Ist der Blogger dann im Haus, sollte besonders im Wellness- und Spabereich darauf geachtet werden, dass ihm sämtliche Spa-Einrichtungen zur Verfügung stehen und auch ausreichend Zeit zum Fotografieren ist. Bei den Wellnesstreatments sollte der Spa-Manager darauf achten, dass hier die Signature Treatments des Hotels im Vordergrund stehen.
Ganz unabhängig
Dies ist ein Thema, über das sich Anja Eva Keller von „TalkWellness“ keine Gedanken machen muss. Sie ist in erster Linie Spa Consultant und schreibt auf ihrem Blog über Branchenthemen: „Ich verkaufe keine Beiträge oder Werbung und das ist eins der Hauptmerkmale von TalkWellness. Ich bleibe vollkommen Marken-unabhängig.“ Sie schreibt auf Englisch, um ihrem internationalen Publikum gerecht zu werden.
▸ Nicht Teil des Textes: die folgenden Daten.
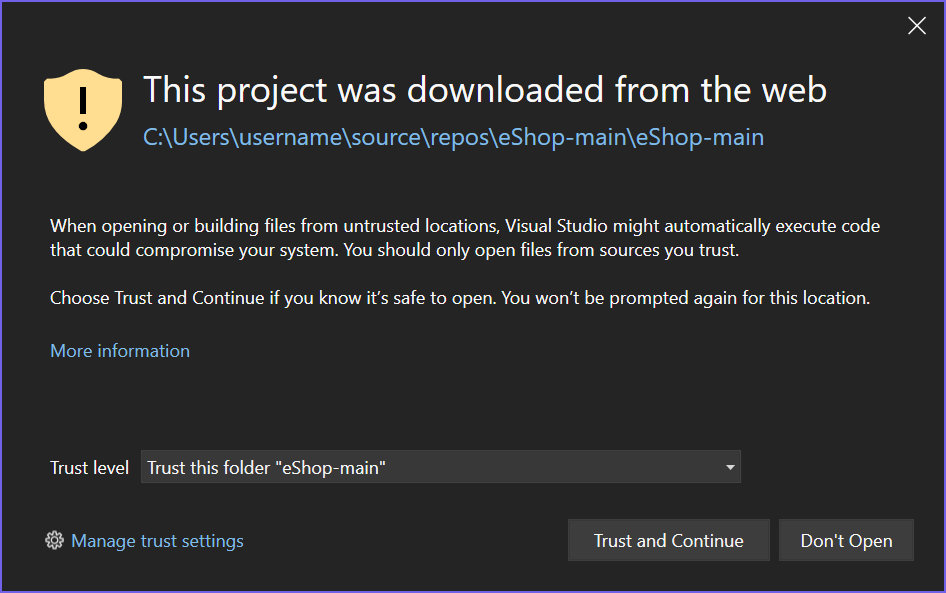This screenshot has height=593, width=946.
Task: Click the "Trust level" label
Action: [89, 468]
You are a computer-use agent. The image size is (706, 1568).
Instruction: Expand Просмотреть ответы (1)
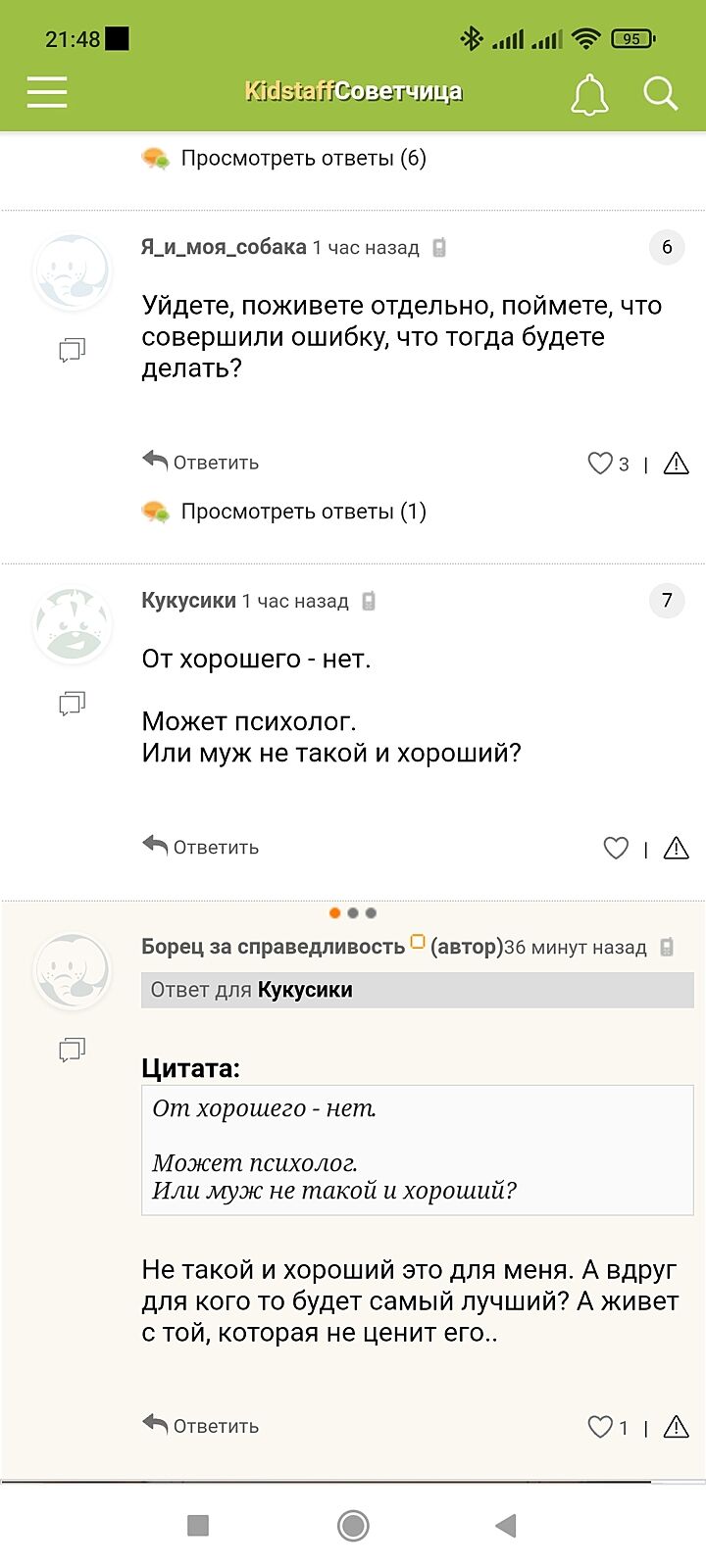pyautogui.click(x=303, y=512)
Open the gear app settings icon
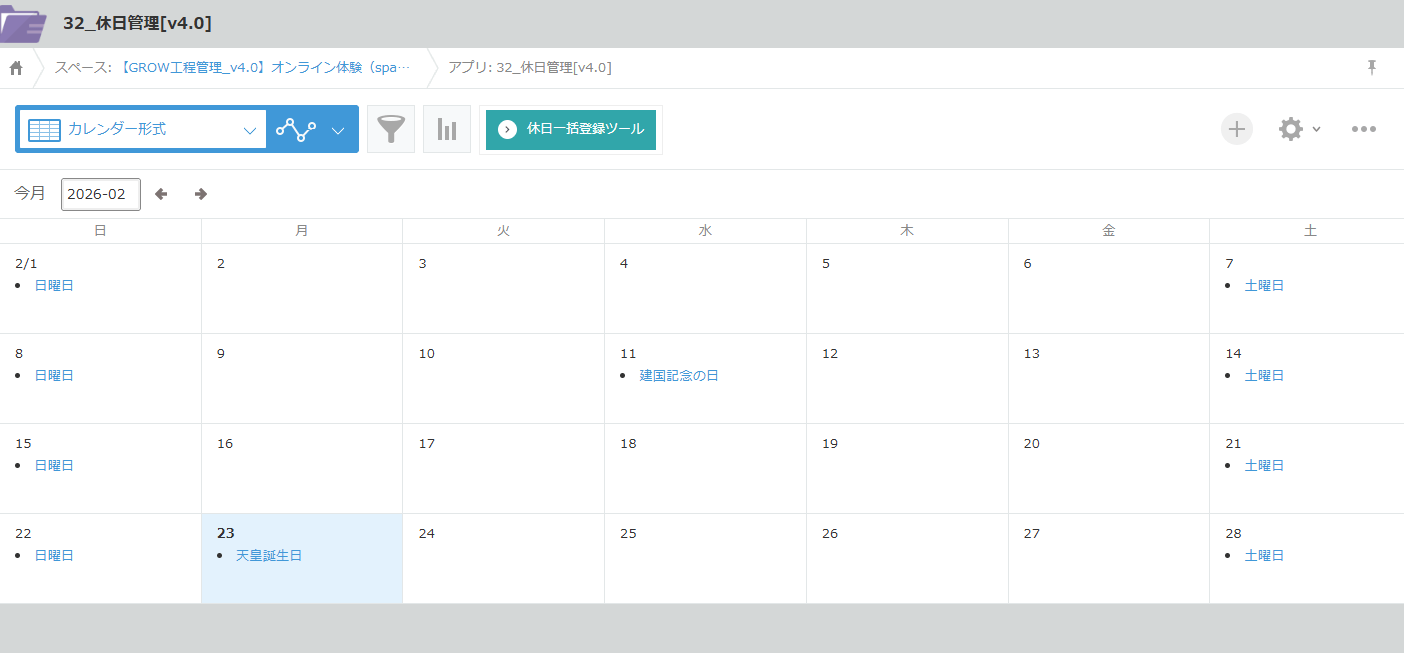This screenshot has height=653, width=1404. 1291,129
Dazu zählen Endverbraucher, Spa-Manager, Magazine, Betreiber, Therapeuten, branchenverwandte Unternehmen wie Zulieferer und Hersteller. Diese Gruppen rezipieren auch unterschiedliche Themen. „Meinen Newsletter abonnieren hauptsächlich Fachleute. Spa-Reviews sind für die breitere Masse interessant, wohingegen spezifische Fachartikel oft für einen kleinen exklusiven Kreis sind. Meine drei erfolgreichsten Artikel sind ‚Dress for success – how important is appearance of spa staff?‘, ‚Spa Online Booking – is the print spa menu outdated?‘, und das Interview mit Padma Nair.“
Wellness World Business hat hier drei Blogger vorgestellt, doch der Markt bietet viel mehr und wird hart umkämpft. Wer sich an eine Zusammenarbeit machen will, der muss die Spreu vom Weizen trennen und sich mit Bedacht seinen Partner wählen. Denn es ist, wie Cornelia Siewert, Direktorin des Strandhotel Heringsdorf sagt: „Man muss sich im Marketing breit aufstellen. Nur eine Schiene alleine reicht nicht – heutzutage muss man auf fast allen fahren.“
An dieser Stelle dürfen wir auch bereits ankündigen, dass auch „Wellness World Business“ im Herbst einen Blog starten wird, auf dem die Redaktion und diverse ExpertInnen, die eingeladen werden, schreiben.